Aside from the card crafting, the artwork is, perhaps, a bit half-hearted, vaguely fantasy art. Admittedly, a lot of the cards are just fields. But even the Vales, where there’s an opportunity to spice things up a bit, the imagery still doesn’t exactly make an effort to catch the eye. Instead, it all just feels a little bland.
But who cares? The clear cards are cool.
How to Play Mystic Vale
To begin, each player builds and shuffles their starting deck, made up of 9 Cursed Land, 3 Fertile Soil, and 8 blank cards.
You also create an area known as The Commons in the middle of the play area that is home to the advancements available for players to buy. This is made up of nine advancement cards, ranked level one to level three (three of each). And a Fertile Soil deck.
Then, lay out four level one and four level two Vale cards in individual lines, and place the remainder of the cards in a deck next to each.

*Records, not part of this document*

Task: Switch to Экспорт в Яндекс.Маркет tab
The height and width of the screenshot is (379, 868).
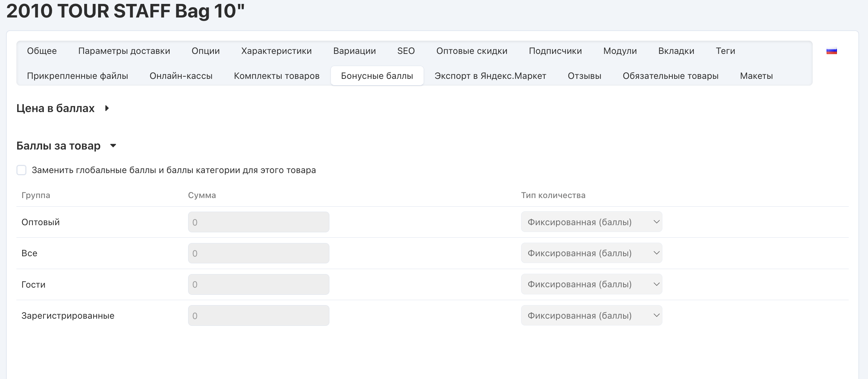Action: click(x=490, y=76)
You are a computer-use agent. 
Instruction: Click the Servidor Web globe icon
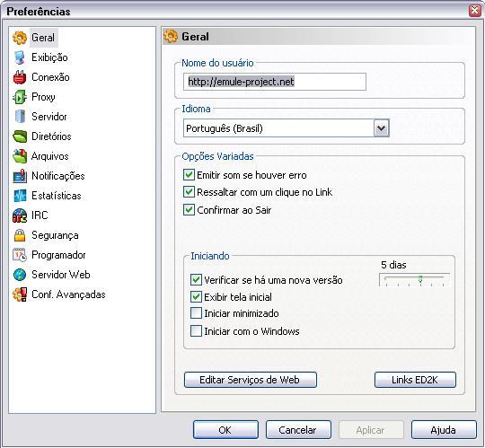coord(20,275)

Before starting each turn, players need to set up their starting field. To do so, flip over cards from the top of your deck and lay them in your play area next to each other until you have flipped over three ‘decay’ symbols. Keep the third face-up on top of your deck. This is your ‘on-deck’ card.

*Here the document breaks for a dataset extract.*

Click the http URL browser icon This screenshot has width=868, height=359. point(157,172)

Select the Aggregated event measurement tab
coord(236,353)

Turns are made up of four phases. Once a player has completed all four phases, play moves on to the next player. The phases are as follows:
This is the push-your-luck element of the game. After reviewing your current field, you choose to either pass and move on to the Harvest phase, or ‘push’. If you push, you add your on-deck card to the right of your field cards and flip over the card on the top of the deck to become your next on-deck card.

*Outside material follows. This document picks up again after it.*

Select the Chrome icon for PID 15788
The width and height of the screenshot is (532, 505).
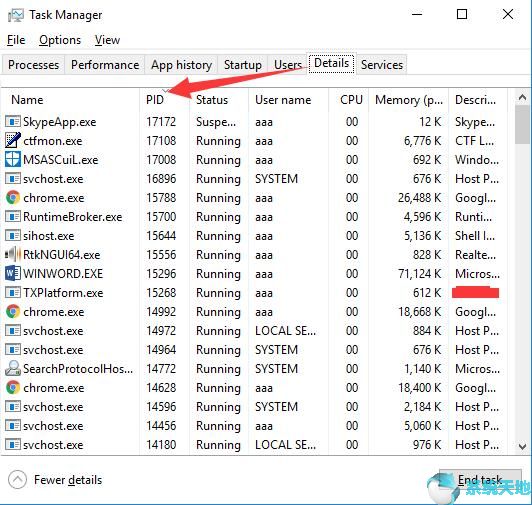pyautogui.click(x=13, y=198)
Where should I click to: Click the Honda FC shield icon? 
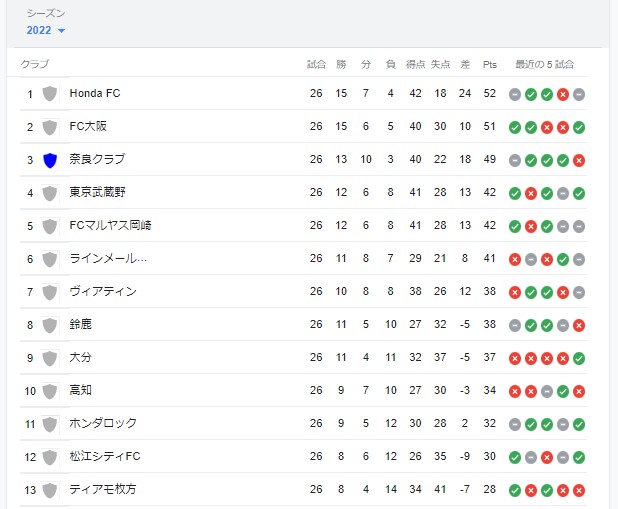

The cards you play will all have different values and can be used to purchase advancement cards in the Harvest phase. Some will have actions you can use, too.
You continue playing cards until you either choose to pass or you ‘spoil’ (go bust). You spoil when you have four decay symbols showing – either in your field or on your on-deck card. If this happens, you lose your chance to harvest and skip immediately to the discard phase.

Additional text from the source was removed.